In cluster BCC35 representing B. ubonensis, strain FDAARGOS 496 was misclassified as B. multivorans (represented by BCC22). Cluster BCC34 contained only one strain that was formerly identified as B. ubonensis. However, this strain yielded a dDDH value of 59.2% and an ANI value of 95.7% with B. ubonensis MSMB22. Because dDDH is more discriminatory under such conditions, we believe that cluster BCC36 is likely to be a novel species that is closely related B. ubonensis (Fig. 3, 4 and 5).

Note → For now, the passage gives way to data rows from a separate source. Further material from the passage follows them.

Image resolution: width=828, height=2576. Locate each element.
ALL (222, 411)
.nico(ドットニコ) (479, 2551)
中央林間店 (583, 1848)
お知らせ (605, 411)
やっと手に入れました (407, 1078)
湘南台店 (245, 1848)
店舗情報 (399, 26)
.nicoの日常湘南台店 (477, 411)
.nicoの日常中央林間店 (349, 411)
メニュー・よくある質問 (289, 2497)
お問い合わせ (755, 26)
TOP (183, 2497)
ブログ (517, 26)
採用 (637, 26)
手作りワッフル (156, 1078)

In nine clusters (BCC03, BCC15–16, BCC20–21, BCC24, BCC28, BCC31 and BCC33), strains formed a monophyletic group, and their dDDH/ANI values satisfied the species delineation threshold. Despite a lack of a type strain, with the necessary reclassification of some isolates, these clusters probably represented B. anthina, B. diffusa, B. dolosa, B. latens, B. metallica, B. pseudomultivorans, B. seminalis, B. stagnalis and B. territorii, respectively.
Four clusters (BCC02, BCC13, BCC18 and BCC19), each formed by one strain, should be reclassified as four different putative new species.
Collectively, the current BCC species can be divided into 36 clusters. Twenty-two of the 36 clusters (BCC01, BCC03, BCC04, BCC08, BCC14–16, BCC17, BCC20–25, BCC28, BCC29, BCC30–33, BCC35 and BCC36) defined the current 22 known species with the appropriate correction of some strains. The other fourteen clusters (BCC02, BCC05–07, BCC09–13, BCC18–19, BCC26, BCC27 and BCC34) should be reclassified as 14 potential novel species (Fig. 5, Additional file 1).